Fear of fat is pretty much engrained on us, and we must try and alter this perception. While human nutrition is naturally complex, and no two bodies function identically, for the majority of people, eating fat isn’t the ‘health risk’ it was supposed to be. In fact, fat is good.

We need to re-evaluate our relationship with what we eat. Society has become so disconnected from the source of our food that we have now have less knowledge about where it comes from, how we buy it, how we cook it, and what and when we should be eating things. In the simplest terms, our generation has lost the ability and skills required to cook simple meals from scratch. We understand that we have to eat, but unless you cook a meal yourself you don’t understand what you are eating. If we do nothing about this we’ll leave generations behind us to suffer the control of big corporate global giant food producers.

We spend less time than ever sourcing food, preparing food and eating food. That can’t be healthy for society either socially or physically. Cooking and sharing a meal is an essential part of civilisation. It cultivates friendship and family bonding, and is a place to discuss, share and debate ideas.

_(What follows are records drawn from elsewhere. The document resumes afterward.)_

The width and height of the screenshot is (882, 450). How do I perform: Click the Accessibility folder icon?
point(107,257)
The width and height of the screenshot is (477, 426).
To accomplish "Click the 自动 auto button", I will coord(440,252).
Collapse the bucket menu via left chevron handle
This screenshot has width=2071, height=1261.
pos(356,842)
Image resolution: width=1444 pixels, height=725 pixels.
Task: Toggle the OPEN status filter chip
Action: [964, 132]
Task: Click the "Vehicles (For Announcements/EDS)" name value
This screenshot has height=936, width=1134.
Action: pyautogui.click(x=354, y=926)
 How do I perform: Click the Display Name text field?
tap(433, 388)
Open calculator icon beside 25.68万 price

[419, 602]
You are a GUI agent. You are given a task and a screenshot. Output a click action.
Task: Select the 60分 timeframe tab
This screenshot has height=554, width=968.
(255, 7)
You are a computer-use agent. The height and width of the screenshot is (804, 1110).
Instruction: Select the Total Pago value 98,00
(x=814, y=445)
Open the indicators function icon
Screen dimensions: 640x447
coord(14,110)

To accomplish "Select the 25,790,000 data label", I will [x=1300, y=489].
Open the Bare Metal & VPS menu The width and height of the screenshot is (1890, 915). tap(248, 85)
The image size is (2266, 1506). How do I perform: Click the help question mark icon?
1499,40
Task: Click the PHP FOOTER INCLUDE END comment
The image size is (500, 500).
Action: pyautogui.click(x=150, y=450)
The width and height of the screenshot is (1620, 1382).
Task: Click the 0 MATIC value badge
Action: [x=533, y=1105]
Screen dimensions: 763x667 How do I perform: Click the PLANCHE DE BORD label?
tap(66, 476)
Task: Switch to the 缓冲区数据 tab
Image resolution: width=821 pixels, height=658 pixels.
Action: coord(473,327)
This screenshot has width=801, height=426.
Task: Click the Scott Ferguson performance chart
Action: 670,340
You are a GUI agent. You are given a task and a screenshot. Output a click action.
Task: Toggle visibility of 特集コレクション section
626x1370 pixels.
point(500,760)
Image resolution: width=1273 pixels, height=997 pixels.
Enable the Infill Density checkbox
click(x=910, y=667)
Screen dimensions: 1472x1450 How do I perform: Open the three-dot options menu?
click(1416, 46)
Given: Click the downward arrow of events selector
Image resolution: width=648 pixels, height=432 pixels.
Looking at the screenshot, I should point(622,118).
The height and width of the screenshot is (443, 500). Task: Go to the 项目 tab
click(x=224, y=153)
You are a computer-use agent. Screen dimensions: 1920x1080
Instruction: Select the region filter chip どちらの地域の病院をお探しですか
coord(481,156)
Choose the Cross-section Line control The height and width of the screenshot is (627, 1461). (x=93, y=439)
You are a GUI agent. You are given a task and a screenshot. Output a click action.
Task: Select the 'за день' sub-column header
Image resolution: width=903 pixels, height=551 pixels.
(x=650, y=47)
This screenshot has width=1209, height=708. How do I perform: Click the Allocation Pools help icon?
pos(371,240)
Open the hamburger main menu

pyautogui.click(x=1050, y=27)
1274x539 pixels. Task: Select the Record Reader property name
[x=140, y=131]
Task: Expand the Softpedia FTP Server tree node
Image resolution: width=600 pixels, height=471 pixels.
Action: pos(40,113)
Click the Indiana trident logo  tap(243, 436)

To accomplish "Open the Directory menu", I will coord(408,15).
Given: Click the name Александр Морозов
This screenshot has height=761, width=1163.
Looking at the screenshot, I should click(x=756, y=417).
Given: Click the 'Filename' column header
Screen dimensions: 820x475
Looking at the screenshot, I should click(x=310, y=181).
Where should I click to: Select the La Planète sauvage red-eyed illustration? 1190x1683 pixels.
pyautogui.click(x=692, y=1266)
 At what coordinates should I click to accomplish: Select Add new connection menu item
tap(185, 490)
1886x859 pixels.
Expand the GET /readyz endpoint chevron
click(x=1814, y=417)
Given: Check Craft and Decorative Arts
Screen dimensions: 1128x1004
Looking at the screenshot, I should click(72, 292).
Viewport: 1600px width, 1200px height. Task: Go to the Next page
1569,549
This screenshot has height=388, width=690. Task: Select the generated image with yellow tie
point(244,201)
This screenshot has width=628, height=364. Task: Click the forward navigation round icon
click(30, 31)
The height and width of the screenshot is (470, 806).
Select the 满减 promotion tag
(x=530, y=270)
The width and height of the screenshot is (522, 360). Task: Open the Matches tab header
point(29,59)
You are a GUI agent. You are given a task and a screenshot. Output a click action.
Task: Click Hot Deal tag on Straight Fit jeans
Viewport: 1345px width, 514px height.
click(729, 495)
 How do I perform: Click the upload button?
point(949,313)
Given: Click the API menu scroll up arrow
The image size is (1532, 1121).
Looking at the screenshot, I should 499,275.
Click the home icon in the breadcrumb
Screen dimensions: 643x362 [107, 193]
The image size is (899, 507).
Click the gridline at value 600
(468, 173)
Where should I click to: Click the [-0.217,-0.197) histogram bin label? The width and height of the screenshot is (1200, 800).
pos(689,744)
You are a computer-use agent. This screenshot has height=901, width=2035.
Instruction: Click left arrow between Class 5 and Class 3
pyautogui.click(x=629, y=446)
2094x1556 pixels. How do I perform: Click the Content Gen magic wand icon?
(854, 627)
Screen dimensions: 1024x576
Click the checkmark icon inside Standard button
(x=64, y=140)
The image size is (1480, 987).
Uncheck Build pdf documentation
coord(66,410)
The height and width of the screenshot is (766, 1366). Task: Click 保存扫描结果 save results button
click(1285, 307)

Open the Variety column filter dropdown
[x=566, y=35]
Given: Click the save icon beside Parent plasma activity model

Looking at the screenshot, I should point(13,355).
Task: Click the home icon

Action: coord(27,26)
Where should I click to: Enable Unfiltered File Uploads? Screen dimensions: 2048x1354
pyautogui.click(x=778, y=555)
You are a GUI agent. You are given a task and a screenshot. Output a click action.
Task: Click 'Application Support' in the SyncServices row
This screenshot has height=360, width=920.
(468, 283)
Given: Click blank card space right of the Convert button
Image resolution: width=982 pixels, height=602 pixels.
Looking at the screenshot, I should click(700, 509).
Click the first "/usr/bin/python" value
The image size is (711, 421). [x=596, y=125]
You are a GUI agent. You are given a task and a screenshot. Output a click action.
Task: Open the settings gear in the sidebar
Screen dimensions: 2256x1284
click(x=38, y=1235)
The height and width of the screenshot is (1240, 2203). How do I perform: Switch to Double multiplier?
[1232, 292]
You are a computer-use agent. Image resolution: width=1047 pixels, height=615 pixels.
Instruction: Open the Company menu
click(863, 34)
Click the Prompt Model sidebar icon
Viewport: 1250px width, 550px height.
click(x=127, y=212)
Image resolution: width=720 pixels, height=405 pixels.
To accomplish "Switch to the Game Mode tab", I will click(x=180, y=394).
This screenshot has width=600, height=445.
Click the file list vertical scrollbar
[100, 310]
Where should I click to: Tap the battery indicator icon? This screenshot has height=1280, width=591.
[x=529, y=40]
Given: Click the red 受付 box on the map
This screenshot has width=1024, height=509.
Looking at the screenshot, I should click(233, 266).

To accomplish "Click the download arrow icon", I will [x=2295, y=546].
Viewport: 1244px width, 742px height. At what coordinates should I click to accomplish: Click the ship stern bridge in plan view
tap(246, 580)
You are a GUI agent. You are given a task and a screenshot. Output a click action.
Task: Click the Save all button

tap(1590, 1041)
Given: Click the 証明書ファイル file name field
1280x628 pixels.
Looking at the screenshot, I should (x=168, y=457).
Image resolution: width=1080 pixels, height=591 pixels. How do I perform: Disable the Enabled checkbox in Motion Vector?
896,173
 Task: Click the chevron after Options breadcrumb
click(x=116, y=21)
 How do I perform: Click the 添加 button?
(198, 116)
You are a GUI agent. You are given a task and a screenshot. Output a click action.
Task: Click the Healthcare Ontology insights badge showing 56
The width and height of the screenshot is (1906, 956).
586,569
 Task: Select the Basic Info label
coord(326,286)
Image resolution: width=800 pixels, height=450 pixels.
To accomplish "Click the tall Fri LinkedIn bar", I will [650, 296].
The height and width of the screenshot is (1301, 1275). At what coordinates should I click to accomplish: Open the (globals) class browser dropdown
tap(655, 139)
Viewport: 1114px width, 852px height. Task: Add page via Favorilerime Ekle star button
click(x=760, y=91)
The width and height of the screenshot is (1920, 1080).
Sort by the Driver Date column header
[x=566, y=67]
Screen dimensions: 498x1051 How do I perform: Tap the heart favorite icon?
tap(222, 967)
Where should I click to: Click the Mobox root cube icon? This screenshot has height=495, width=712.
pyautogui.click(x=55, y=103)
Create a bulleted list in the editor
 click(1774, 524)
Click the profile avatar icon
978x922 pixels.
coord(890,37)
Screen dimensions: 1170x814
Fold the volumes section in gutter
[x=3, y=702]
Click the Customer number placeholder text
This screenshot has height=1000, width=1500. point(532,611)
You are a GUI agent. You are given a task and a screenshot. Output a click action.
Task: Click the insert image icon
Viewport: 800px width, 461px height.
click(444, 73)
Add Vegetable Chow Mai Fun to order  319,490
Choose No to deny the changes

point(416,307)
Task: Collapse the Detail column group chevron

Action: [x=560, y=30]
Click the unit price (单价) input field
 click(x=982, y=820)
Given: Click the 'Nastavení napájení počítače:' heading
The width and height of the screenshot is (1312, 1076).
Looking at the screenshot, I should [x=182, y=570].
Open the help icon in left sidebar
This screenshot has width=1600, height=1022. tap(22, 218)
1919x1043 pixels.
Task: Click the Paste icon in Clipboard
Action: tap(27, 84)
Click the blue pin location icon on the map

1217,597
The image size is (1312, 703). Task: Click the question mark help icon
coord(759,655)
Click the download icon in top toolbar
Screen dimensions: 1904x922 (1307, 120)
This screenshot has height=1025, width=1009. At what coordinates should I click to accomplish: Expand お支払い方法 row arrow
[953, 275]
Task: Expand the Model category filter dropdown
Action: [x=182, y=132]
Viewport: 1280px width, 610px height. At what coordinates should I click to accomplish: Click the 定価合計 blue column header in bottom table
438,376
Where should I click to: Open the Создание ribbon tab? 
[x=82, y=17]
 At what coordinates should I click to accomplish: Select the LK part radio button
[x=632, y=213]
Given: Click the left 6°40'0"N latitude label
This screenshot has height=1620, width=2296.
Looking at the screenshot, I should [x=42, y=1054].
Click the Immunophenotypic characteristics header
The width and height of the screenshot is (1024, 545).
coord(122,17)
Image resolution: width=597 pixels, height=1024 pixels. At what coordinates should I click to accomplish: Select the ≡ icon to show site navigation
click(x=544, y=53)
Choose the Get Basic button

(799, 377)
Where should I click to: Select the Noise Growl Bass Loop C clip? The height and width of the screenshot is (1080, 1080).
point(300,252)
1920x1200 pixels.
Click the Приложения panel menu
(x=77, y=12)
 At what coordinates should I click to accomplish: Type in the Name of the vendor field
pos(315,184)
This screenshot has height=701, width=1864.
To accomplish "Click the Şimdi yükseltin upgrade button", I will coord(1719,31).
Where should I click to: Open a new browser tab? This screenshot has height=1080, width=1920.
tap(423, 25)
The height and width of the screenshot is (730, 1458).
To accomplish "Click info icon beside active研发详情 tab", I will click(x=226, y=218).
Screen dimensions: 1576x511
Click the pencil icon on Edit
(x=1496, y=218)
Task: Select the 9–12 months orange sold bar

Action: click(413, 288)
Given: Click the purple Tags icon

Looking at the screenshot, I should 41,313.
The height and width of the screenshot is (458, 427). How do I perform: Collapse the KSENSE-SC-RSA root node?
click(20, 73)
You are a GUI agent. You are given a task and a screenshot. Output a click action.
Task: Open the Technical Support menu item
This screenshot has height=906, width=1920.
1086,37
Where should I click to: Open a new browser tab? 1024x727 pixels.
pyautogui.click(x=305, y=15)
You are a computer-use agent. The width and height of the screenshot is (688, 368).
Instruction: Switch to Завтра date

To pass on this knowledge and understanding of food, we need to do start educating and informing people, especially the young. It’s not about celebrity chefs, social media self publicists or a quick ready-meal in front of the TV. It’s going to require us to become more responsible about where our food comes from, how it is raised, and how it is killed. We need to know how to cook them the best way, possible from the nose through to the tail, including the fat. Only then will be able to restore both our health and also the pleasure of the dinner table and eating.